## EXCERPT TO READ:

How Do Format a Phone Number as a String in Java

How do format a phone number as a String in Java?

This is how I ended up doing it:

private String printPhone(Long phoneNum) {
    StringBuilder sb = new StringBuilder(15);
    StringBuilder temp = new StringBuilder(phoneNum.toString());

    while (temp.length() < 10)
        temp.insert(0, "0");

    char[] chars = temp.toString().toCharArray();

    sb.append("(");
    for (int i = 0; i < chars.length; i++) {
        if (i == 3)
            sb.append(") ");
        else if (i == 6)
            sb.append("-");
        sb.append(chars[i]);
    }

    return sb.toString();
}

I understand that this does not support international numbers, but I'm not writing a "real" application so I'm not concerned about that. I only accept a 10 character long as a phone number. I just wanted to print it with some formatting.

Thanks for the responses.

How to format a phone number in a textfield

TextFormatter is definitely the way to go. What you need to build is the filter component for the TextFormatter. Basically, you can think of this as a keystroke processor (that handles mouse actions as well), where all of the low-level stuff has been handled for you. You get a TextFormatter.Change object passed to you, and you can see how that change will impact the value in the field, and then modify it, suppress it, or let it pass through.

So all of the formatting happens instantly, right in the TextField as you type.

I built one to handle North American style phone numbers, because it's a little more interesting than the European style since it has brackets and dashes. But you can adapt it.

## MATERIAL PROVIDED:

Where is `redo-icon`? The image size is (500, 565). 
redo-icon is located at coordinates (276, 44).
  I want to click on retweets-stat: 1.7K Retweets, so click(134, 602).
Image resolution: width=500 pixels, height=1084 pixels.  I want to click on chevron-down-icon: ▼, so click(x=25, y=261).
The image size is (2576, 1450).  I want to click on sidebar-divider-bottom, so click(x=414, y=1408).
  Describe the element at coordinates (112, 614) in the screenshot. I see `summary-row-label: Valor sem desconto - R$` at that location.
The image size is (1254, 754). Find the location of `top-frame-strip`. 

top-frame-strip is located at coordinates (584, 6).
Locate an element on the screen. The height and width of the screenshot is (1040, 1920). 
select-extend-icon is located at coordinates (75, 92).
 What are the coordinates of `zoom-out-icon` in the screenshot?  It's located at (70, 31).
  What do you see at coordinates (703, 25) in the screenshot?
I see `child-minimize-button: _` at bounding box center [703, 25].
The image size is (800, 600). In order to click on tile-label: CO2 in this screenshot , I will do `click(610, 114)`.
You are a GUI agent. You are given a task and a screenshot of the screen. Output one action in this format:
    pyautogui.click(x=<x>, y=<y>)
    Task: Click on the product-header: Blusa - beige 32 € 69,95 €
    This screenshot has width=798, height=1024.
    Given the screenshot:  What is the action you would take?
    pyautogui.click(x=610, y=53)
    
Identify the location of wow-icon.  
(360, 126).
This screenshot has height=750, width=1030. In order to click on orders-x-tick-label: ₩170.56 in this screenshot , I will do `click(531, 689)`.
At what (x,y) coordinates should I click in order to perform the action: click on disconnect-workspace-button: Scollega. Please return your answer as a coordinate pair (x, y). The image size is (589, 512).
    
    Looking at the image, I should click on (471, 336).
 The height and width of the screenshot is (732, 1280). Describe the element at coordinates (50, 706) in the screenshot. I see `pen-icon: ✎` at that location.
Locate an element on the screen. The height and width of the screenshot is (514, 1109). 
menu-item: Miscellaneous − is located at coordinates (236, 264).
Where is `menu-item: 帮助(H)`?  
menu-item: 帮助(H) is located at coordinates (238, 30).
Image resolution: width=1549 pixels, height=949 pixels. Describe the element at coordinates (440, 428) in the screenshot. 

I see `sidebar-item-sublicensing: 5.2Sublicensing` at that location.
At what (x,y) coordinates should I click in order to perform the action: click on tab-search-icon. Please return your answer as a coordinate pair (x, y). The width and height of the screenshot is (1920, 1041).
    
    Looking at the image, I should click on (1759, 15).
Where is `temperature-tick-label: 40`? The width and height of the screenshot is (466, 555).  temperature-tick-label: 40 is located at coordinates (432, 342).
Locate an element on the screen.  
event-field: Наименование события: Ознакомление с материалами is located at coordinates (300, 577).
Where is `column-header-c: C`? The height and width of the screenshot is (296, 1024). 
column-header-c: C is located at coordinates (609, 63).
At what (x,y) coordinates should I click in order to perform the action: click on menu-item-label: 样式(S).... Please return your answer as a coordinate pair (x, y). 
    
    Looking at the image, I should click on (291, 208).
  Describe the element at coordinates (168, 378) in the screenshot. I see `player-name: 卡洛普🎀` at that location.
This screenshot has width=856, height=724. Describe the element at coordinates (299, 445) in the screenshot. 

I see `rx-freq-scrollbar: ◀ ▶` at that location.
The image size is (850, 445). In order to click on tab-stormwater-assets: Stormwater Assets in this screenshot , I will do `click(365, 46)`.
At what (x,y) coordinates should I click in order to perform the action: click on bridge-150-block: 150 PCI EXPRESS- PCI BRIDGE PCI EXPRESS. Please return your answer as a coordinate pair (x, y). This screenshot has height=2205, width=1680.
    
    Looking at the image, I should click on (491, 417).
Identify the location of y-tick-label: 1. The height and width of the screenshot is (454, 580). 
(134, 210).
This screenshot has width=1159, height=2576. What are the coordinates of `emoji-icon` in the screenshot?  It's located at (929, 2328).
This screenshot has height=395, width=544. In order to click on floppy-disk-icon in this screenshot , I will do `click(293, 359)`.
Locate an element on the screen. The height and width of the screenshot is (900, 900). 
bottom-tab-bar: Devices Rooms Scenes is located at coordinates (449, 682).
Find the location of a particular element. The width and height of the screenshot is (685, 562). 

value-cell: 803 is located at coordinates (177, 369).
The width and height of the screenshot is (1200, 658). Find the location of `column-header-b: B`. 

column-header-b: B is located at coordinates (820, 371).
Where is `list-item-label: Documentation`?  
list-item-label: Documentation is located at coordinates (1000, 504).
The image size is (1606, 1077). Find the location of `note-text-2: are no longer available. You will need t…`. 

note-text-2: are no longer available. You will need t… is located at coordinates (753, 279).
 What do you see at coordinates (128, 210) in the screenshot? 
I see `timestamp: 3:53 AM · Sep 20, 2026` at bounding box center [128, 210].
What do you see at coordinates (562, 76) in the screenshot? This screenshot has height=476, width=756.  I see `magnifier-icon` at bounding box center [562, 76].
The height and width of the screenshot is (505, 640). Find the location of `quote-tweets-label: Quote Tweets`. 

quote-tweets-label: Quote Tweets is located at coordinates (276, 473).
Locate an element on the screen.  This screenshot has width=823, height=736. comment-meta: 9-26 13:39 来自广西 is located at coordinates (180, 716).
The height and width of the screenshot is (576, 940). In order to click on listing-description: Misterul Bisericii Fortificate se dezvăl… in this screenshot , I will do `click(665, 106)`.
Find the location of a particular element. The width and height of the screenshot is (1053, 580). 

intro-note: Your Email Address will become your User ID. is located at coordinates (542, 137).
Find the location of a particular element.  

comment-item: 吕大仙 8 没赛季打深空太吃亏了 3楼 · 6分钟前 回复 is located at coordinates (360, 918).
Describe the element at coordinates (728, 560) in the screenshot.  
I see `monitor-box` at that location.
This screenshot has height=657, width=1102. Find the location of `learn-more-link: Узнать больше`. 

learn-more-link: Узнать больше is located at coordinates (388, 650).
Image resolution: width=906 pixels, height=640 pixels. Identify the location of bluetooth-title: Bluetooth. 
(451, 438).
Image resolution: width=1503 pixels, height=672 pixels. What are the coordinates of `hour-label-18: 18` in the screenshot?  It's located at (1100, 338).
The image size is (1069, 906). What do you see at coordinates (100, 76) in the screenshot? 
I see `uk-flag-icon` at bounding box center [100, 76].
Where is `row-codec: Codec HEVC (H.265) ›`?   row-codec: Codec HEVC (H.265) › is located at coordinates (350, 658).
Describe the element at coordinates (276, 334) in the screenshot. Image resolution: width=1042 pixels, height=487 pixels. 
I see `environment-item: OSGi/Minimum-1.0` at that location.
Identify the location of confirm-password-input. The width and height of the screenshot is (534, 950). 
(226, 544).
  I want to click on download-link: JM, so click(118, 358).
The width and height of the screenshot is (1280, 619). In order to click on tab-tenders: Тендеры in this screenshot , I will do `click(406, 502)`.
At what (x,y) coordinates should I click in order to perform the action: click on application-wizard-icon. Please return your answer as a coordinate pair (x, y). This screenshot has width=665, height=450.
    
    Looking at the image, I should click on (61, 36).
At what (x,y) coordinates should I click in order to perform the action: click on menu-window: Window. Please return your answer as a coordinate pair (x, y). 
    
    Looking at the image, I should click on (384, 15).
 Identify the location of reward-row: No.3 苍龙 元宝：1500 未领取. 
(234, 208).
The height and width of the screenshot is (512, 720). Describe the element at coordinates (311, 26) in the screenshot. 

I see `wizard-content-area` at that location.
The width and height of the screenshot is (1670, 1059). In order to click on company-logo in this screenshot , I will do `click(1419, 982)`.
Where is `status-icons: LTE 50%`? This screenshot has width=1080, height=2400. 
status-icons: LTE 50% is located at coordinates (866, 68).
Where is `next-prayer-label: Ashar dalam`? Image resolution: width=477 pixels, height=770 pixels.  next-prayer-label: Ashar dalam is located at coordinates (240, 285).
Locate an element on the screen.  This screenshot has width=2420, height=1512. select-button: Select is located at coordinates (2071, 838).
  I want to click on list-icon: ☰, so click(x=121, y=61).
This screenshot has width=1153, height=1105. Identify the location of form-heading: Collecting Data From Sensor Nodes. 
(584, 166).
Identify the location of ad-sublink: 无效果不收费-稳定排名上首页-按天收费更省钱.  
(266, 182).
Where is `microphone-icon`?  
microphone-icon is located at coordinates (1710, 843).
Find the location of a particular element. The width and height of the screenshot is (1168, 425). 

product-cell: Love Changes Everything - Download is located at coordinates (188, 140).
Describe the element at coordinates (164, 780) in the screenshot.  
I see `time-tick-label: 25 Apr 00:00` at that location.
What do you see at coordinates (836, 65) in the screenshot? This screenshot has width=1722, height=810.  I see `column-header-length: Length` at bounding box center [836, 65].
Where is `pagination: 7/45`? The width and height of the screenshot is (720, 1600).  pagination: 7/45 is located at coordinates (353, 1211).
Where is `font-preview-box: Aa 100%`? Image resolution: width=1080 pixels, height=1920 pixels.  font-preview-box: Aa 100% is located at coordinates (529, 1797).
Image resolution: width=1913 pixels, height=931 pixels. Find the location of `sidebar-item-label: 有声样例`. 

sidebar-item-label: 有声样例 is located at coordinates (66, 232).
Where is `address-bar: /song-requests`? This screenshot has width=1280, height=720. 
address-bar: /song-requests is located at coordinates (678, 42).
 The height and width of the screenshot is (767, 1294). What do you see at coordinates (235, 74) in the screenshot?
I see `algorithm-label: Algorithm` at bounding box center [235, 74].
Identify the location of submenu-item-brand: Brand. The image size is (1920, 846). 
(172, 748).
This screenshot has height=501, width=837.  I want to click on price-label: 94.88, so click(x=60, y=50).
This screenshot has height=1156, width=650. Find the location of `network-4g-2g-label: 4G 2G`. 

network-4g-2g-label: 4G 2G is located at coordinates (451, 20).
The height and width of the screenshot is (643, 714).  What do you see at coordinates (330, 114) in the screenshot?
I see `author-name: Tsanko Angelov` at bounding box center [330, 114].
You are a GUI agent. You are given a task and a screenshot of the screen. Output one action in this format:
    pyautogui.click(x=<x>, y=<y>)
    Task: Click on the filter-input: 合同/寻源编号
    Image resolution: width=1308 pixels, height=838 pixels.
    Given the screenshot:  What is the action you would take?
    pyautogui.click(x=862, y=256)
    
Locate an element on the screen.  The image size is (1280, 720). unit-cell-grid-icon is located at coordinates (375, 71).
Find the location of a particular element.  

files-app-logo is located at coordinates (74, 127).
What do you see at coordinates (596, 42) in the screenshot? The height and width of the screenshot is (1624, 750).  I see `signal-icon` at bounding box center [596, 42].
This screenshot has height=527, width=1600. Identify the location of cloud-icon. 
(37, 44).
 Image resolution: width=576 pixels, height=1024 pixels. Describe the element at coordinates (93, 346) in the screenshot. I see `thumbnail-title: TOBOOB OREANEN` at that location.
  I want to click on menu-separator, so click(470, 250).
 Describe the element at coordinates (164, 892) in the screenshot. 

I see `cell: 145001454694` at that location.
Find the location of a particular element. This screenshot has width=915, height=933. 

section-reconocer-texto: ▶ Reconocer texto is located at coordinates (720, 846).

## YOUR TASKS:
1. From the Java phone number thread, output the passage starting at "How to format" and ending at "it pass through.".
2. Using the Java phone number thread, decide whether each statement agrees with it, and back each yes or no with the deciding words, quoted exactly.
(a) The printPhone method adds leading zeros until the number has 10 characters.
(b) The poster says the printPhone method supports international numbers.
(c) With the TextFormatter approach, formatting happens only after the user finishes typing.
3. Answer these questions from the Java phone number thread.
(a) What capacity is given to the StringBuilder named sb?
(b) What does the method append when i equals 6?
(c) What style of phone numbers was the TextFormatter filter built to handle?
The items are separate material with no link to the Java phone number thread.

## RESPONSES PER TASK:
1.
How to format a phone number in a textfield

TextFormatter is definitely the way to go. What you need to build is the filter component for the TextFormatter. Basically, you can think of this as a keystroke processor (that handles mouse actions as well), where all of the low-level stuff has been handled for you. You get a TextFormatter.Change object passed to you, and you can see how that change will impact the value in the field, and then modify it, suppress it, or let it pass through.

2.
(a) Yes: "while (temp.length() < 10)"
(b) No: "I understand that this does not support international numbers"
(c) No: "So all of the formatting happens instantly, right in the TextField as you type."

3.
(a) 15
(b) "-"
(c) North American style phone numbers